» **SUPPLIED TEXT**:

Foreign Investment Risk. Returns on investments in foreign securities could be more volatile than, or trail the returns on, investments in U.S. securities. Investments in or exposures to foreign securities are subject to special risks, including risks associated with foreign securities generally. Those special risks may arise due to differences in information available about issuers of securities and investor protection standards applicable in other jurisdictions; capital controls risks, including the risk of a foreign jurisdiction imposing restrictions on the ability to repatriate or transfer currency or other assets; currency risks; political, diplomatic and economic risks; regulatory risks; and foreign market and trading risks, including the costs of trading and risks of settlement in foreign jurisdictions.

American Depositary Receipts. The Fund’s investments may be include American Depositary Receipts (ADRs).
ADRs are generally subject to the risks of investing directly in foreign securities and, in some cases, there may be less information available about the underlying issuers than would be the case with a direct investment in the foreign
issuer. ADRs represent shares of foreign-based corporations. Investment in ADRs may be more or less liquid than the underlying shares in their primary trading market.

Management Risk. The Fund is actively-managed and may not meet its investment objective based on the Adviser’s or Sub-Adviser’s success or failure to implement investment strategies for the Fund. The success of the Fund’s investment program depends largely on the investment techniques and risk analyses applied by the Sub-Adviser, including the use of quantitative models or methods. It is possible the investment techniques and risk analyses employed on behalf of the Fund will not produce the desired results.

Growth-Style Investing Risk. Stocks of companies the Sub-Adviser believes are fast-growing may trade at a higher
multiple of current earnings than other stocks. If the Sub-Adviser’s assessment of a company’s prospects for earnings growth, or how other investors will value the company’s earnings growth, is incorrect, the price of the stock may fall or may never reach the value the Sub-Adviser has placed on it. Growth stock prices tend to fluctuate more dramatically than the overall stock market and growth stocks may fall out of favor with investors for extended periods of time.

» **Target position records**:

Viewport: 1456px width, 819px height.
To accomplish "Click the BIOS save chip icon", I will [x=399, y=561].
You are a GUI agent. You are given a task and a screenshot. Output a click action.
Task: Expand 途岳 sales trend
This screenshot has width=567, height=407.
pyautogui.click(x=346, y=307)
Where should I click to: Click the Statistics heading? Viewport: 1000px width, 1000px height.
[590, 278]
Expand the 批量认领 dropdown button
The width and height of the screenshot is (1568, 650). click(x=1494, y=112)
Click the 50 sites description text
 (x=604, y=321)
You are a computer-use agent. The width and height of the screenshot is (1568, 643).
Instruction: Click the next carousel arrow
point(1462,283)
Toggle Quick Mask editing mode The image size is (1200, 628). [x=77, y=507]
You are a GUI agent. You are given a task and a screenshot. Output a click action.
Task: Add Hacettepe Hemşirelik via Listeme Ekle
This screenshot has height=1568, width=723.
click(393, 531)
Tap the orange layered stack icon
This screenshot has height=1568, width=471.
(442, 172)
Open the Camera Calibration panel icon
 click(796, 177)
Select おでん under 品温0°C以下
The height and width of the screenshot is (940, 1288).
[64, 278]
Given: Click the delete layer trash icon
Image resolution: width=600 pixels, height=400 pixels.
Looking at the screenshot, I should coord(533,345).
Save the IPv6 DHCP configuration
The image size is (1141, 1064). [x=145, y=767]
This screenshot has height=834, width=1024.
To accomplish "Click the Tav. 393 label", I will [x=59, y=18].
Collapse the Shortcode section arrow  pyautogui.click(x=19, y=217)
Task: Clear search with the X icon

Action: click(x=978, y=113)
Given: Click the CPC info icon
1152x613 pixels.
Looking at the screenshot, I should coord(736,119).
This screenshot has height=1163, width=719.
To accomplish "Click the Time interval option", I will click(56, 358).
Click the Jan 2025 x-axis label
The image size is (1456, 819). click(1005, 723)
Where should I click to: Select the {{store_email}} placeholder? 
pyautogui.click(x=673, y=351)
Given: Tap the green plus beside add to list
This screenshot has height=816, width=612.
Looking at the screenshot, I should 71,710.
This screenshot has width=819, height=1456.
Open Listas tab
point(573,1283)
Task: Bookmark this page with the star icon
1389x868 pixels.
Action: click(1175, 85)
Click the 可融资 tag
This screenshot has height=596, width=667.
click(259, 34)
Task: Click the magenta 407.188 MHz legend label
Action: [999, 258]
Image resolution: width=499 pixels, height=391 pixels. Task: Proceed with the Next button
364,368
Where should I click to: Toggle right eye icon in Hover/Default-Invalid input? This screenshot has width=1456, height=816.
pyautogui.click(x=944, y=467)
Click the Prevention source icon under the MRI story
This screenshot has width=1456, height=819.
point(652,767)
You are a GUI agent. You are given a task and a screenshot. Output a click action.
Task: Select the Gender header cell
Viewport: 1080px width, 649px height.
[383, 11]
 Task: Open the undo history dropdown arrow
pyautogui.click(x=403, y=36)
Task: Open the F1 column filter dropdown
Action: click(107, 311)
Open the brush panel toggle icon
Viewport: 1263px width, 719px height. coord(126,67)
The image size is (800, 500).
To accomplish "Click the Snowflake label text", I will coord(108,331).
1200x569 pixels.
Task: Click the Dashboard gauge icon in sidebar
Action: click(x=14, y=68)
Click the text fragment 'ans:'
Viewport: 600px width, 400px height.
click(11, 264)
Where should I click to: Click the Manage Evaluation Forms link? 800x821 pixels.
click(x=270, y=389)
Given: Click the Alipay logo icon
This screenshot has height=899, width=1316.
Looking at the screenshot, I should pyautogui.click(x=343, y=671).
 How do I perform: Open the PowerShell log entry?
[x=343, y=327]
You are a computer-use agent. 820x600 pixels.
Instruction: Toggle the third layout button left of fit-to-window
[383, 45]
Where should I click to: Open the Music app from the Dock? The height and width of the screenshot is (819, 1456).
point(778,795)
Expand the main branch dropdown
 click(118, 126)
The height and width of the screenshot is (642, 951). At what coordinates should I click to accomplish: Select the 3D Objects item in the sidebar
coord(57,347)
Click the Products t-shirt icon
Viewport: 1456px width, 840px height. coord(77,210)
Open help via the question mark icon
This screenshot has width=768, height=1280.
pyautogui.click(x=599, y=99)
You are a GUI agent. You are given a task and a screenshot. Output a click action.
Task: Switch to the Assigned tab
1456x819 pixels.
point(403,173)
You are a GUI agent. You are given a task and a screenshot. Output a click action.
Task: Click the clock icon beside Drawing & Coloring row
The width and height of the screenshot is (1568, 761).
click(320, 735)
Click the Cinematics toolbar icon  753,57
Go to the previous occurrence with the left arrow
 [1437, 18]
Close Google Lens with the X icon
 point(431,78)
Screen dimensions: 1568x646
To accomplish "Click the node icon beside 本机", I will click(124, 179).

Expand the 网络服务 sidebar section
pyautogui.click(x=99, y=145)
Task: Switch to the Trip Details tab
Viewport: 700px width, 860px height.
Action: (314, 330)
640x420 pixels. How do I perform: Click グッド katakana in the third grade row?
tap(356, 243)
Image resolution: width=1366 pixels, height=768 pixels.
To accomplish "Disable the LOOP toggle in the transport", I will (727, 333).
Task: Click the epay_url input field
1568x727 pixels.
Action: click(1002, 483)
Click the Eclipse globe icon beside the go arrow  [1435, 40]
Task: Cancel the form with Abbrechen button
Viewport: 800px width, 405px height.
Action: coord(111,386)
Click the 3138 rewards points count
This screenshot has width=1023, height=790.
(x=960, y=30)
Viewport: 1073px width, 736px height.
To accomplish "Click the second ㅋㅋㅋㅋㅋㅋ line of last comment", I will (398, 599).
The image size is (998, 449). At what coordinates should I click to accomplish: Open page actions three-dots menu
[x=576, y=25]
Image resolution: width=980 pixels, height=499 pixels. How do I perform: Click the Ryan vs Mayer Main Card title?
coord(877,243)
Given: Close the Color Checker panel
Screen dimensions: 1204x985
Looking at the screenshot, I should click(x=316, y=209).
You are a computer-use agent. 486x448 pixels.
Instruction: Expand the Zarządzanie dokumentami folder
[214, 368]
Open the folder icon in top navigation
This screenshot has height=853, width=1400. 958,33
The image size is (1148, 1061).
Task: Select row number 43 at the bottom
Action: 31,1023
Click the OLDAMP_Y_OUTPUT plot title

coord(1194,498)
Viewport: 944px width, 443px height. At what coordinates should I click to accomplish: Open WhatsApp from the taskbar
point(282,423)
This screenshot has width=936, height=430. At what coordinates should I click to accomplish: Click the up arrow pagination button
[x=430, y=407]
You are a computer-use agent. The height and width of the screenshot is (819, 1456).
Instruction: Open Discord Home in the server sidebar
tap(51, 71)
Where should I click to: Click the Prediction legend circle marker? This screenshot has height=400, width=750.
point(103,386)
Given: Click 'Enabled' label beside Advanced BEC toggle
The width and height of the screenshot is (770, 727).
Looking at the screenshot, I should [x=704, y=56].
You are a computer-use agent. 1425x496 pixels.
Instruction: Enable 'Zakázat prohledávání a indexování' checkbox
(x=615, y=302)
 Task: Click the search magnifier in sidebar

» **PROBLEM DETAILS**: Write the next part of the fund risk disclosures, picking up after their last sentence. The records stand apart from the fund risk disclosures and are not part of them.

» **OUTPUT OF THE TASK**:
Value-Style Investing Risk. Value stocks can perform differently from the market as a whole and from other types
of stocks. Value stocks may be purchased based upon the Sub-Adviser’s belief that the stock may be out of favor.
Value investing seeks to identify stocks that have depressed valuations, based upon a number of factors which are
thought to be temporary in nature, and to sell them at superior profits should their prices rise in response to resolution of the issues which caused the valuation of the stock to be depressed. While certain value stocks may increase in value more quickly during periods of anticipated economic upturn, they may also lose value more quickly in periods of anticipated economic downturn. Furthermore, there is the risk that the factors which caused the depressed valuations are longer term or even permanent in nature, and that their valuations may fall or never rise. Finally, there is the increased risk in such situations that such companies may not have sufficient resources to continue as ongoing businesses, which would result in the stock of such companies potentially becoming worthless. The market may not agree with the Sub-Adviser’s assessment of a stock’s intrinsic value, and value stocks may fall out of favor with investors for extended periods of time.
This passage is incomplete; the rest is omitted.